Work order: Give the number of lines in the entries below that contain "Central". Write nothing besides it.

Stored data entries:
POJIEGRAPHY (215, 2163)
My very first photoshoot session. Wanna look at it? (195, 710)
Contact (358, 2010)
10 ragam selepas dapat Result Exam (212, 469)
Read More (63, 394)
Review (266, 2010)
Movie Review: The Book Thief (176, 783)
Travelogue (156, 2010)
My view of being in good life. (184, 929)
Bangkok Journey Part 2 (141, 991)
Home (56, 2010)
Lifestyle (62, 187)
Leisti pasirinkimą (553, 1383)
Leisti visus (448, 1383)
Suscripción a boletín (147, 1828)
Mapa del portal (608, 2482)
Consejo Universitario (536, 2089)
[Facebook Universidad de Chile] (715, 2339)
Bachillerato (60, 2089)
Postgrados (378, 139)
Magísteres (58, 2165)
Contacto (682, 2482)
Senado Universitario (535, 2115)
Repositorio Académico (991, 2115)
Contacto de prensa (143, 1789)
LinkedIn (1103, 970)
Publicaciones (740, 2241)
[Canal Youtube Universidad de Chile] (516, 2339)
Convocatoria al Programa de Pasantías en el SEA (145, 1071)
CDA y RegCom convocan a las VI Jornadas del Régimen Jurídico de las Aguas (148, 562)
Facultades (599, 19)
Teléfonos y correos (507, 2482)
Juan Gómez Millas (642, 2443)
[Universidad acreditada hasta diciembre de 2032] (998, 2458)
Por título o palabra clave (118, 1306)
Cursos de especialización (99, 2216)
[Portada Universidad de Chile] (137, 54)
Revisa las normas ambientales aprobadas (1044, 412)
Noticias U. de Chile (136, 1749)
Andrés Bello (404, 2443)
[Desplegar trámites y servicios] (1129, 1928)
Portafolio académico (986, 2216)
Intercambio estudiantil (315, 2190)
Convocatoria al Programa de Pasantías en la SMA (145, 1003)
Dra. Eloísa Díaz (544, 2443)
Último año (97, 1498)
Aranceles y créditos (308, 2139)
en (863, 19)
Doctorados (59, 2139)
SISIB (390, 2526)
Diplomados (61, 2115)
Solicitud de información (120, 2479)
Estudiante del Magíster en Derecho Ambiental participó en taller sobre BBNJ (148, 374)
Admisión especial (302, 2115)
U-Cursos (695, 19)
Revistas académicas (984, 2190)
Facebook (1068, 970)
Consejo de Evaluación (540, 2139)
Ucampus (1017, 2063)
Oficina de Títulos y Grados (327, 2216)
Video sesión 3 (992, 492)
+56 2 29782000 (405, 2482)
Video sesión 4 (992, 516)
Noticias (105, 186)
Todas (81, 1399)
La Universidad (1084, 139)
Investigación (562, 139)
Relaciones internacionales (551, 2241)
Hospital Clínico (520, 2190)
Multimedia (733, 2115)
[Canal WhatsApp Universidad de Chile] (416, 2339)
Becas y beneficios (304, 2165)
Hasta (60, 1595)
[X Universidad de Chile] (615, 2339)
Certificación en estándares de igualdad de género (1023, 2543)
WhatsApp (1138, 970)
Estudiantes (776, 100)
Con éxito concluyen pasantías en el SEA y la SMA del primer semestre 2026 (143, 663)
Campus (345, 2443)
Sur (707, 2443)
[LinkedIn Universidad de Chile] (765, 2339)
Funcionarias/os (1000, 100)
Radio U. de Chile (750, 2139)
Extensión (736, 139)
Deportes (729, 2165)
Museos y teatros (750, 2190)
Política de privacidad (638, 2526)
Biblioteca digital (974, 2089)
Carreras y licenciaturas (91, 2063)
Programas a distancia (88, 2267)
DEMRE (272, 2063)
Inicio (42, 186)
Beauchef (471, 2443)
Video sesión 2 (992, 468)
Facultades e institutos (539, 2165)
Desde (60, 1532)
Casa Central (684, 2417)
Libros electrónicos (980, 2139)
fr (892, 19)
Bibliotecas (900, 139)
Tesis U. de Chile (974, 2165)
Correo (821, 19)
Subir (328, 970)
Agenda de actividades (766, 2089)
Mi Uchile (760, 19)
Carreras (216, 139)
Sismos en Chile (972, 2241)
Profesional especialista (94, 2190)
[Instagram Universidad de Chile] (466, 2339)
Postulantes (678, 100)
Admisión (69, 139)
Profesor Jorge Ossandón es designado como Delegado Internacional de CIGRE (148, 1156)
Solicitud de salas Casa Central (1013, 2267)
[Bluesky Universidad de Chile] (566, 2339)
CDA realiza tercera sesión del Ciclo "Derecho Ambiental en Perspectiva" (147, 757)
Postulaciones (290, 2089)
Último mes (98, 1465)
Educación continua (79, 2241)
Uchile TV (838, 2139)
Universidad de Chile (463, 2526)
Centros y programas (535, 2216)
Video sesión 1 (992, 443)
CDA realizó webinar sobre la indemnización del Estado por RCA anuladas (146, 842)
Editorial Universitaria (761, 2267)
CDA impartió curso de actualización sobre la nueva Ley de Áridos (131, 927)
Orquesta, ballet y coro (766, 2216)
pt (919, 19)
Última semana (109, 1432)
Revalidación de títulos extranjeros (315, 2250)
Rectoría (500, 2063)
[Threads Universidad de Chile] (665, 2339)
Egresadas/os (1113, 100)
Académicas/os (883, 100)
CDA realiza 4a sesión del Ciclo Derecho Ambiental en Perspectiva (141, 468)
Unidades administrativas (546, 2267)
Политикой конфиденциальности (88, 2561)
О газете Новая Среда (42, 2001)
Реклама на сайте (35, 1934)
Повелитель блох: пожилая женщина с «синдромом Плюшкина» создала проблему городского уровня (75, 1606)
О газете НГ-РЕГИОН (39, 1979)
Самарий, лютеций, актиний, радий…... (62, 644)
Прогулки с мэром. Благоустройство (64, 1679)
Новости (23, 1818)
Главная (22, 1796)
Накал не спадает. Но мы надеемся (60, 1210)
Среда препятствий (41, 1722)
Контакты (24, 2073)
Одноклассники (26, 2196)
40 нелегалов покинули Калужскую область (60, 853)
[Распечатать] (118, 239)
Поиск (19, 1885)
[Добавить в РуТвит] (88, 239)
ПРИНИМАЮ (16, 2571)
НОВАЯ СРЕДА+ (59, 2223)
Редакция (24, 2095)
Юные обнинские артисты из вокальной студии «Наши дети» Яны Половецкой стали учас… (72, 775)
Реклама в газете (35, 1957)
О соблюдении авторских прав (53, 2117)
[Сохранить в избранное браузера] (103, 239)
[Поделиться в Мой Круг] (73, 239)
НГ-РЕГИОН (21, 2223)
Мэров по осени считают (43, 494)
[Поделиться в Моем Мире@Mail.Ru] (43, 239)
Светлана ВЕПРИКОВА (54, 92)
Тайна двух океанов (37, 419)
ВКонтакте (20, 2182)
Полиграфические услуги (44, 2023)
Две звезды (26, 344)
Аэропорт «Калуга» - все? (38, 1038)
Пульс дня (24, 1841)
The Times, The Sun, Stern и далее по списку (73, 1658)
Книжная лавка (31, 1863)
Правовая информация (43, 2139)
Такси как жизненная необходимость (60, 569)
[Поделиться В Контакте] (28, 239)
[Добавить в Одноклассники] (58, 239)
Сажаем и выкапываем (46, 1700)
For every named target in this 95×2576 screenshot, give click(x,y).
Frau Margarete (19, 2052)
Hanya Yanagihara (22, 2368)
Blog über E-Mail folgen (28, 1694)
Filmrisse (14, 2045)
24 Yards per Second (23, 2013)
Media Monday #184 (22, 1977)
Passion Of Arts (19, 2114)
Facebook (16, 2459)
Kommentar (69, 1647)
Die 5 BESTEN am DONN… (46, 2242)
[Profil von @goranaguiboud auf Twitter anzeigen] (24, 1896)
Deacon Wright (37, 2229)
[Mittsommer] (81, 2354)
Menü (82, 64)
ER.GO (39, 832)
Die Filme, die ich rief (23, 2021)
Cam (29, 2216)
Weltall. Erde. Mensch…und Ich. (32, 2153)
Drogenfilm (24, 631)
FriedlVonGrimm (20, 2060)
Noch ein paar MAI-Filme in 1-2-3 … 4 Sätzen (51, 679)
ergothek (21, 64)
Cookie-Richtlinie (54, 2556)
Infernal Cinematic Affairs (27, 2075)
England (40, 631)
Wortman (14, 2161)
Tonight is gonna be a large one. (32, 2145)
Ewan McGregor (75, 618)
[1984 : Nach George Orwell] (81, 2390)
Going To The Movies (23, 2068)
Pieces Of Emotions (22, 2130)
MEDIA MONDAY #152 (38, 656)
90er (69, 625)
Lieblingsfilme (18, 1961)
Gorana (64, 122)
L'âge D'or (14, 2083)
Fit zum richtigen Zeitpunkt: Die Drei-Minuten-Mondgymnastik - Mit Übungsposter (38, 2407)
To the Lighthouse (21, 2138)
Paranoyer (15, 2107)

Result of this task: 2